Je ne suis pas là, non.
Enfin à première vue on dirait que si, je m'en rends bien compte mais en fait, je suis ailleurs.
Parmi vous alors que non.
Je me sens observatrice des jours qui passent, comme totalement détachée des événements et de leurs conséquences. J'avance sur pilote automatique : fais mon boulot, révise autant que possible, me repose dès que j'ai quelques minutes, réponds à mes copines de classe inquiètes pour demain. Mais je ne réagis pas.
Pourtant il n'y a pas de doute, je suis vivante :
J'ai mal au dos, j'ai mal au coeur.
Je vis avec mes amis plein de choses, je ne fais pas semblant d'être heureuse ou triste ou concernée quand ils me racontent les dernières nouvelles.
Je pique des fous rires mémorables, partage des moments hors du commun, fais des choses délirantes, rencontre des gens hallucinants.
Malgré tout je m'aperçois que souvent, je ne suis pas là. Je suis absente. De longues minutes pendant une réunion, des secondes interminables alors que je suis au milieu de gens qui discutent. Je décroche, je m'en vais, je suis partie.

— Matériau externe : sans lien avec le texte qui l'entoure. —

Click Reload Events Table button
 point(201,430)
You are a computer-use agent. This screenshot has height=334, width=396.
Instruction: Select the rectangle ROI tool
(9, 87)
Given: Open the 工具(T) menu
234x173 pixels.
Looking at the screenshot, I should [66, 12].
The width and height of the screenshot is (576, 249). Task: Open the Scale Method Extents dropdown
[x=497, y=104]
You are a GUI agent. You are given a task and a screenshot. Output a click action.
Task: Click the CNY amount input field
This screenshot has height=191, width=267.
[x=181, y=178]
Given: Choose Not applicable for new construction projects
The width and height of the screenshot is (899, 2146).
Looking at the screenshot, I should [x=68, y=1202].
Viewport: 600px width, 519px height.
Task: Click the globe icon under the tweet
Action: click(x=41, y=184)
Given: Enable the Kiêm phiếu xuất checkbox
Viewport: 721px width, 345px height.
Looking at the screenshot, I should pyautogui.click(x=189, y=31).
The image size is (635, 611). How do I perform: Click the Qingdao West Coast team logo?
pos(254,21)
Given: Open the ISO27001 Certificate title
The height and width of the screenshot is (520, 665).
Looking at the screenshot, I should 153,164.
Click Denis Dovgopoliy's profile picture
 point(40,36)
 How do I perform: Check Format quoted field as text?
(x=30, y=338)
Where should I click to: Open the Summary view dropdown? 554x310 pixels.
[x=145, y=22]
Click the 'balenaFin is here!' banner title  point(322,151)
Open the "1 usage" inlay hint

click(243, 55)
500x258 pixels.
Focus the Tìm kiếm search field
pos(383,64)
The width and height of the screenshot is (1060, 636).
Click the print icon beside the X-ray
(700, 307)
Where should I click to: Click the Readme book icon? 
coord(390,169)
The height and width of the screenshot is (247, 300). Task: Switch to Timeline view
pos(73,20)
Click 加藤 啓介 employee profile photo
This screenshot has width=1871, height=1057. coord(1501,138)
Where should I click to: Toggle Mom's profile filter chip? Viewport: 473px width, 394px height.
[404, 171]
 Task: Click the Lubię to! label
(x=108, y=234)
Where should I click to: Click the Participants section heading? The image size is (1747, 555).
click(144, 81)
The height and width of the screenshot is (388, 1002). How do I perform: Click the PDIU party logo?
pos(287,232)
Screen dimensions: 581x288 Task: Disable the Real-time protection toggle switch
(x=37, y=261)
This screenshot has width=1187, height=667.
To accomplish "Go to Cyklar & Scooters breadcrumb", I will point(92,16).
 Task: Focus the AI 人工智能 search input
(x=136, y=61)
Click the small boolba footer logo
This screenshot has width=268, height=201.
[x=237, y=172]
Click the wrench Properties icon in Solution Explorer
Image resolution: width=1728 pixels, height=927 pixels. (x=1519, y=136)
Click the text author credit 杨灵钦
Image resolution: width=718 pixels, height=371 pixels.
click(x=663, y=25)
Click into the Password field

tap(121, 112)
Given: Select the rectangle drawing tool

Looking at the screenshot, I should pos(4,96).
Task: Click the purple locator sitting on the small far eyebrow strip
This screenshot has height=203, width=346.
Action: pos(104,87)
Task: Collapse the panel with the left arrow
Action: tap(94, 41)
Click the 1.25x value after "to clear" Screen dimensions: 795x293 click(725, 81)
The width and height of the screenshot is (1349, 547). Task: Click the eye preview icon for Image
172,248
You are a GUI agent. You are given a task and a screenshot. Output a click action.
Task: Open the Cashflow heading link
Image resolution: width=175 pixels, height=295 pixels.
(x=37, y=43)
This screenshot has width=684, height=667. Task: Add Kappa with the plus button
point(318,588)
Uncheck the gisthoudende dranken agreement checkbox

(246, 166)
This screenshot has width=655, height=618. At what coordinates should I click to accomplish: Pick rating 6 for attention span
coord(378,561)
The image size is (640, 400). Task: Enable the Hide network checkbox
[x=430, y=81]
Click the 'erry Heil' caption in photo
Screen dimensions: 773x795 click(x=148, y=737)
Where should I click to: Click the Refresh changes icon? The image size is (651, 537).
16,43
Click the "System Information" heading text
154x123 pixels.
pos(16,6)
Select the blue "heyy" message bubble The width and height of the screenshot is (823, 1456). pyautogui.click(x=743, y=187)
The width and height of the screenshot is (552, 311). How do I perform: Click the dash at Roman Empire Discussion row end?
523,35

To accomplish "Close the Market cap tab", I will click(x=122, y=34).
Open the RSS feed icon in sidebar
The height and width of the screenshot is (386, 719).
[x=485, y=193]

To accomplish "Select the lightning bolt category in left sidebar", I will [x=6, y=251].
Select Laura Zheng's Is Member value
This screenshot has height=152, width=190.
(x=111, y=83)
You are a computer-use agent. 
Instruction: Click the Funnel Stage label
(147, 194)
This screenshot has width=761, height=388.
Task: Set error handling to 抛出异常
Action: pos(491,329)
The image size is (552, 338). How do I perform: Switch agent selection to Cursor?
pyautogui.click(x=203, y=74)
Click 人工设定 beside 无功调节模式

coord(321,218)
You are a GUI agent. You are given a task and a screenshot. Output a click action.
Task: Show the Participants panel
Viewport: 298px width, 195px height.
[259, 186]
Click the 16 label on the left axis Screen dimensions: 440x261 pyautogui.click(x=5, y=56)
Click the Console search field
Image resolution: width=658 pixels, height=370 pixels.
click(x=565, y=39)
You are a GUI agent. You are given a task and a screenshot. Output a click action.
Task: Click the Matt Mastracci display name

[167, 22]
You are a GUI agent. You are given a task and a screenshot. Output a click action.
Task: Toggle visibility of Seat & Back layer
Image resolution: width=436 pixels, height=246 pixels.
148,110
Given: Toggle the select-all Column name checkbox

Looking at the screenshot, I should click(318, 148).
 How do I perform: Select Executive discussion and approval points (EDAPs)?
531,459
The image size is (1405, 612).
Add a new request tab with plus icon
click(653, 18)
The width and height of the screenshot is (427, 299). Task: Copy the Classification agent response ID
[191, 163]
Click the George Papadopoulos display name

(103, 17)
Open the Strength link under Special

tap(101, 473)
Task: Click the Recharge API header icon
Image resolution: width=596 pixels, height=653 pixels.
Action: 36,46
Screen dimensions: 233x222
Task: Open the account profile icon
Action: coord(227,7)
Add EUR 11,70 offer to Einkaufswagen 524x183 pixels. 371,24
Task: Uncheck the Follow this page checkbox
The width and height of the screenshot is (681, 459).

Pour tout dire, jusqu'à aujourd'hui, je m'apprêtais même à passer mon anniversaire toute seule à réviser et ça ne me choquait pas plus que ça. Pas triste ou résignée, juste indifférente. Ailleurs.
Je ne suis pas là donc. Mais en fait si. J'ai du mal à vous l'expliquer je le sens bien.
Ne pensez pas que je sois dans une rêverie éveillée, je crois juste que je suis en veille.
Laissez-moi un message, je suis de retour dans plus très longtemps.